*EXERCISE MATERIALS*
== Segment start ==

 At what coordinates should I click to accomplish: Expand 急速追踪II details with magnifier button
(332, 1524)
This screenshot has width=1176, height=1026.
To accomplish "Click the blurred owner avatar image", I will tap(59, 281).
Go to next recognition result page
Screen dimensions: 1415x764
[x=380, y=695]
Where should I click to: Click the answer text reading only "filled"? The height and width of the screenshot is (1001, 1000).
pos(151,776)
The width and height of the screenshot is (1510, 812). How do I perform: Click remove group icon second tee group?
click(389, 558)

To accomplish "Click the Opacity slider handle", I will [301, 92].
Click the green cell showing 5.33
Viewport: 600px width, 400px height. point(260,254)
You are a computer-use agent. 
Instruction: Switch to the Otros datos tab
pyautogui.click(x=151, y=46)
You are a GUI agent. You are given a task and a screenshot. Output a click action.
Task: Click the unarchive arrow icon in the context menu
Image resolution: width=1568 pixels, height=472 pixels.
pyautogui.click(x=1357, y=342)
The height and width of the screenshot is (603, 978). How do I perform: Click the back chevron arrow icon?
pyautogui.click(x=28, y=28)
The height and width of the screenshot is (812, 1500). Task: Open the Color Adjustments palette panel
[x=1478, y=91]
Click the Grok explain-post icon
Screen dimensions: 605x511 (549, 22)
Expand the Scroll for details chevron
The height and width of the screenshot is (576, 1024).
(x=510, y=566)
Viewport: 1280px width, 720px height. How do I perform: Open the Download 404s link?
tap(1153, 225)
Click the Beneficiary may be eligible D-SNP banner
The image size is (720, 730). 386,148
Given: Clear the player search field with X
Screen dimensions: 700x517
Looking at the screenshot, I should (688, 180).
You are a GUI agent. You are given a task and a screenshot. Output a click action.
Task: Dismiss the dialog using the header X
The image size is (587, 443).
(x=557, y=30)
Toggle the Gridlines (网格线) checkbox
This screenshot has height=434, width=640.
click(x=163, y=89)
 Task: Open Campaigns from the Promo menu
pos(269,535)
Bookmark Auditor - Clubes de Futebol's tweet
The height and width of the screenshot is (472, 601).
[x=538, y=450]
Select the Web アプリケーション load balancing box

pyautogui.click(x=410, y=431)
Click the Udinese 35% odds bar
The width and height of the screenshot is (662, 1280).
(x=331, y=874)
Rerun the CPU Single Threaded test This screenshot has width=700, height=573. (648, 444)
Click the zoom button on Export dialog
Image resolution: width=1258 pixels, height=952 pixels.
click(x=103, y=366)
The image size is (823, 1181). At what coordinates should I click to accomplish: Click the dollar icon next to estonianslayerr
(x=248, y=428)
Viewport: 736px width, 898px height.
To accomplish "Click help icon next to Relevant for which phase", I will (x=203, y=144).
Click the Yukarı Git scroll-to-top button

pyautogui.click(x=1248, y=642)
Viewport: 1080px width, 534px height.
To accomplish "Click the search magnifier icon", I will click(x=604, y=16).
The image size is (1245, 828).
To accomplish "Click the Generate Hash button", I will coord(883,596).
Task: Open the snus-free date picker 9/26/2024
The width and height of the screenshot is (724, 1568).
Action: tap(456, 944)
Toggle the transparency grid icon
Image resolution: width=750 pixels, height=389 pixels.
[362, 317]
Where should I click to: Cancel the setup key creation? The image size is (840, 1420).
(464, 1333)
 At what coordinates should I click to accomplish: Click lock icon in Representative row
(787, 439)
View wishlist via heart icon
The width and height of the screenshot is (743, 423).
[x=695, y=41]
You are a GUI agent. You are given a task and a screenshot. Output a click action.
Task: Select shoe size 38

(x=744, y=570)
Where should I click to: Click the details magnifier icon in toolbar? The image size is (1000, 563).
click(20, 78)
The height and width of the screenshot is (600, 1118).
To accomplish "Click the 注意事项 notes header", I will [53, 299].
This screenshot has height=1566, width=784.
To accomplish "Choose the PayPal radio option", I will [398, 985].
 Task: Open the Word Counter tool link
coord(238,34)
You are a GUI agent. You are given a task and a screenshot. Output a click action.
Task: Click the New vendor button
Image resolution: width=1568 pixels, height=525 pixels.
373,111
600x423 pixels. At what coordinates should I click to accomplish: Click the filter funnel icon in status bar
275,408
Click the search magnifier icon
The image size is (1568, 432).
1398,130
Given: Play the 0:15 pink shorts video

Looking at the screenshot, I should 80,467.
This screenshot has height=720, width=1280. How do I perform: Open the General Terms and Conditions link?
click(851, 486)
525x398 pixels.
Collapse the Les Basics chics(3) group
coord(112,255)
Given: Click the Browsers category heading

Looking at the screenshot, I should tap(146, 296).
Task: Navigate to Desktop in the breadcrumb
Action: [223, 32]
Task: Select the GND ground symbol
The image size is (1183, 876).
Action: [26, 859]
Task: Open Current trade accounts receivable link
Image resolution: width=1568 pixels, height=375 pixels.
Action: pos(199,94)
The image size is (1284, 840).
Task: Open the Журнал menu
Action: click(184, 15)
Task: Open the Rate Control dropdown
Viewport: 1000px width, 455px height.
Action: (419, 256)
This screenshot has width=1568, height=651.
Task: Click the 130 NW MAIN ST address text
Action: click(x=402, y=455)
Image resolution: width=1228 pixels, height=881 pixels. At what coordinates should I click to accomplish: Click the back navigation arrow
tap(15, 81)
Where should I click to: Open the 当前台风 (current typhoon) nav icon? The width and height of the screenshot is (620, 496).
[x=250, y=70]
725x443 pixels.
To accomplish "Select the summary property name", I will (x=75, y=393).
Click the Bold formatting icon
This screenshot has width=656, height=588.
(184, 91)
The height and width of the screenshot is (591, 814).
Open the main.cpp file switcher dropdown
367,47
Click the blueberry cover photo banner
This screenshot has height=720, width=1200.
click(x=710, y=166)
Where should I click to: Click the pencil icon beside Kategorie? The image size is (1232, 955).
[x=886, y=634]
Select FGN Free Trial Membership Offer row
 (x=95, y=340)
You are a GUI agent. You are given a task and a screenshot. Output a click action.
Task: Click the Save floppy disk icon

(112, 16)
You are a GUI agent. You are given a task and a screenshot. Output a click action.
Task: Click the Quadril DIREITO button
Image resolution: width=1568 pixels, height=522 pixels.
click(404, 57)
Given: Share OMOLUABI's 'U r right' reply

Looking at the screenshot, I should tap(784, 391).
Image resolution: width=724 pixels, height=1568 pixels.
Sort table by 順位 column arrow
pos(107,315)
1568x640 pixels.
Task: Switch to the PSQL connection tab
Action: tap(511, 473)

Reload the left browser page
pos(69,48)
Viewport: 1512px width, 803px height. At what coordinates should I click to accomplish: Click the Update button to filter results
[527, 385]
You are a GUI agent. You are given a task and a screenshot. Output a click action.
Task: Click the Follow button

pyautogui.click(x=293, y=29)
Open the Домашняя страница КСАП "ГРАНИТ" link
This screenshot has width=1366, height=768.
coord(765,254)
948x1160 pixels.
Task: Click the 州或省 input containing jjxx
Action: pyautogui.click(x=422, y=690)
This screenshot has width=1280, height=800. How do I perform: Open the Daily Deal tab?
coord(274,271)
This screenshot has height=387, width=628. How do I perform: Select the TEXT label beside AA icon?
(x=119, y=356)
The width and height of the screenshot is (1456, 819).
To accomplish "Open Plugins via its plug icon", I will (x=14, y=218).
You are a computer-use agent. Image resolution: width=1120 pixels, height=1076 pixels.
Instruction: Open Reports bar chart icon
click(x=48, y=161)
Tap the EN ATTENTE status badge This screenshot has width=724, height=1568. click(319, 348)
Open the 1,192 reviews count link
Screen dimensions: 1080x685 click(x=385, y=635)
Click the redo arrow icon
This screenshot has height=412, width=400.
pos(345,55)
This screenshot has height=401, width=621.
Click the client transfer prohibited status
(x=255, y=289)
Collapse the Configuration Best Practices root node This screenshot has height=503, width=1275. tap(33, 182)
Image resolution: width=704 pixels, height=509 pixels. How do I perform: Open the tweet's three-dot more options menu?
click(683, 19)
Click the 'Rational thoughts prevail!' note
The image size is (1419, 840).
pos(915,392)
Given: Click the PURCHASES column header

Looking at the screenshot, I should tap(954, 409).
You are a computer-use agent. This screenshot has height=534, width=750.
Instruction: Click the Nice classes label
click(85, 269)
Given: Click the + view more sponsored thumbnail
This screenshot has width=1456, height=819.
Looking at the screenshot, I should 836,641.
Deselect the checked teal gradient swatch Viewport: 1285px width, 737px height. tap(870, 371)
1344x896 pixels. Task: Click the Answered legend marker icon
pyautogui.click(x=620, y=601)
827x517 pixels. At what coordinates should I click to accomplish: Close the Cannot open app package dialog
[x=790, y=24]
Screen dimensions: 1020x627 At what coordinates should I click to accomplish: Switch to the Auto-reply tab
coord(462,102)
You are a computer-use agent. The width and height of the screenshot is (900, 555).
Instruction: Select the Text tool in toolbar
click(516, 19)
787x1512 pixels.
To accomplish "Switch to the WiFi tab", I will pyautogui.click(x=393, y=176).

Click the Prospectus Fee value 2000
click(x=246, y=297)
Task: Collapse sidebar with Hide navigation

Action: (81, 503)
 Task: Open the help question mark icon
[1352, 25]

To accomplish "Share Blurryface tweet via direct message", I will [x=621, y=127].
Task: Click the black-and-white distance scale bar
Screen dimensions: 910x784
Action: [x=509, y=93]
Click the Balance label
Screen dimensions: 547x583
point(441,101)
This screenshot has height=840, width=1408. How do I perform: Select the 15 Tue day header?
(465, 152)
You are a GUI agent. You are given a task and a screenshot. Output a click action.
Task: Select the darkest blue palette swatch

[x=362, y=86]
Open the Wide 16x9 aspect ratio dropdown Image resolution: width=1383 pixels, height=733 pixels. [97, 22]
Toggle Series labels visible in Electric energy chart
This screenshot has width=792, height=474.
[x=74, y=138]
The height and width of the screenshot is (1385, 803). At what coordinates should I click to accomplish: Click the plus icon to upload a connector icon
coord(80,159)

== Segment end ==

*INSTRUCTIONS TO FOLLOW*
Go back to the listing above. Copy word for word the lines from the one with "Rerun the CPU" through the one with "Viewport: 736px width, 898px height.", and nothing more.

*SOLUTION FOR THIS PROBLEM*
Rerun the CPU Single Threaded test This screenshot has width=700, height=573. (648, 444)
Click the zoom button on Export dialog
Image resolution: width=1258 pixels, height=952 pixels.
click(x=103, y=366)
The image size is (823, 1181). At what coordinates should I click to accomplish: Click the dollar icon next to estonianslayerr
(x=248, y=428)
Viewport: 736px width, 898px height.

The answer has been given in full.